FATCA ‘failure’ will cost the US
The US Foreign Account Tax Compliance Act (FATCA) will fail to raise significant extra revenue from US taxpayers abroad and will probably result in a net loss for US authorities, says a prominent opponent of the contentious laws.
James Jatras (pictured), principal of Squire Sanders Public Advocacy, a Washington-based government relations firm, opposes FATCA for a number of reasons, and says it is not too late to defeat it.
The laws, enacted in 2010, require foreign financial institutions to collect and send data on American-owned assets to US tax agency Internal Revenue Service (IRS). Any institution that failed to meet its duty would be hit by a 30% income withholding tax on US-derived income.
It would be possible to have ‘partnership agreements’ with the US. These would allow institutions to give relevant data to their government, which would send it on to IRS. In return, ‘partner countries’ would receive data from US institutions such as banks, investment funds, pensions, and insurance companies, on their own taxpayers.
The case for opposition
Here, Jatras warns about foreigners pulling money out of US investments to avoid it falling under FATCA reciprocal information sharing, and foreign institutions doing the same thing, to avoid the risk of 30% withholding tax.
While the advantages to indebted Western countries, and their sometimes poorly-equipped tax agencies, of getting more knowledge about what their taxpayers are doing overseas is clear, Jatras says better tax collection is not the main reason for FATCA.
Rather, he says, FATCA is at its heart a project about collecting information about taxpayers abroad, and a grandstanding political campaign targeting ‘fat cats’. “In the OECD, there are people who would like a financial fishbowl where all governments have access to your information for their own purposes.”
He adds: “We are talking about hundreds of millions of dollars of tax compliance costs being imposed on industry.” Jatras says there is no reason to believe the rules will raise any more than the $1bn per year, the Congressional Joint Tax Committee has estimated.

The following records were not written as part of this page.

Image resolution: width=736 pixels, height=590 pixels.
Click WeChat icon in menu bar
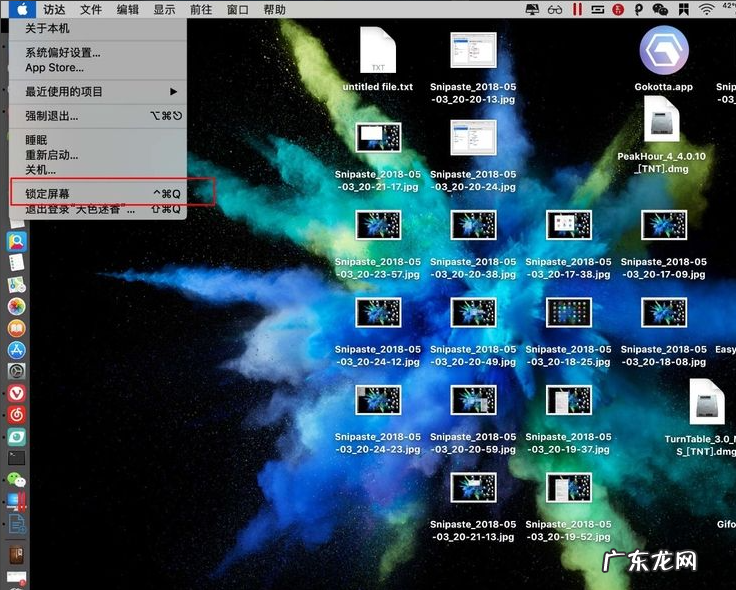click(x=659, y=9)
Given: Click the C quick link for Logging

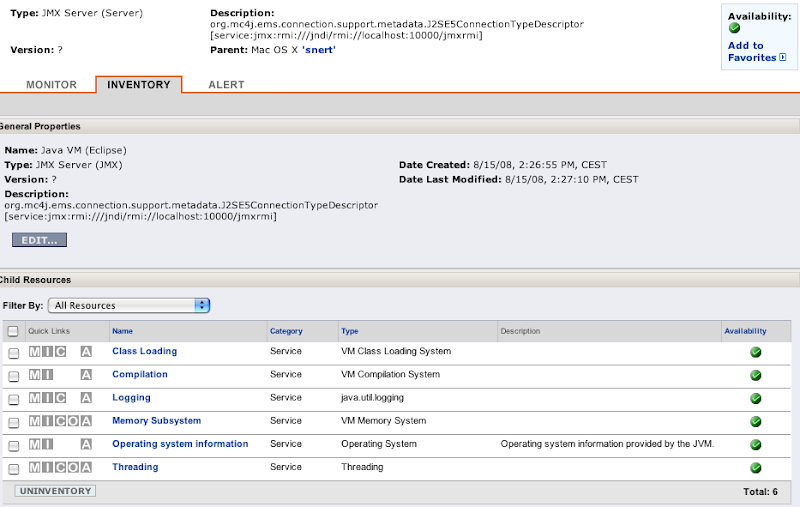Looking at the screenshot, I should 60,398.
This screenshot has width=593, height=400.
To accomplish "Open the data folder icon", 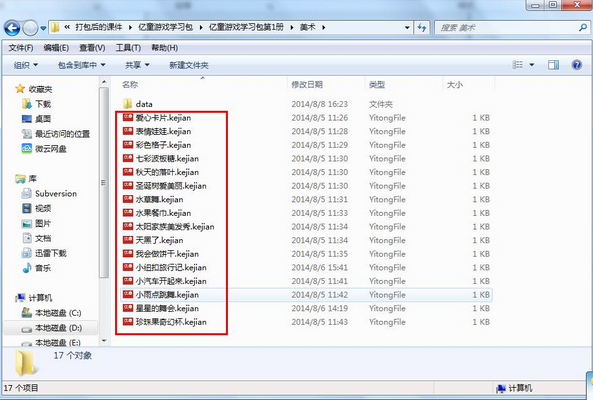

He adds US institutions would presumably deduct compliance costs from their tax liability. Once those costs exceed $3bn, the deducted compliance/expense would effectively cancel out any increase in tax collected by FACTA locally.
“The real liability of FATCA, legislatively or politically, is not what it costs you as US expats or foreign institutions, it is what it costs domestic US institutions to collect information for the foreign ‘partners’.” Some estimates have projected compliance costs of $7.5bn just for the top 30 banks. A recent study by operational risk consultant Protiviti found banks were spending up to 25% of compliance budgets on other jurisdictions’ laws and regulations.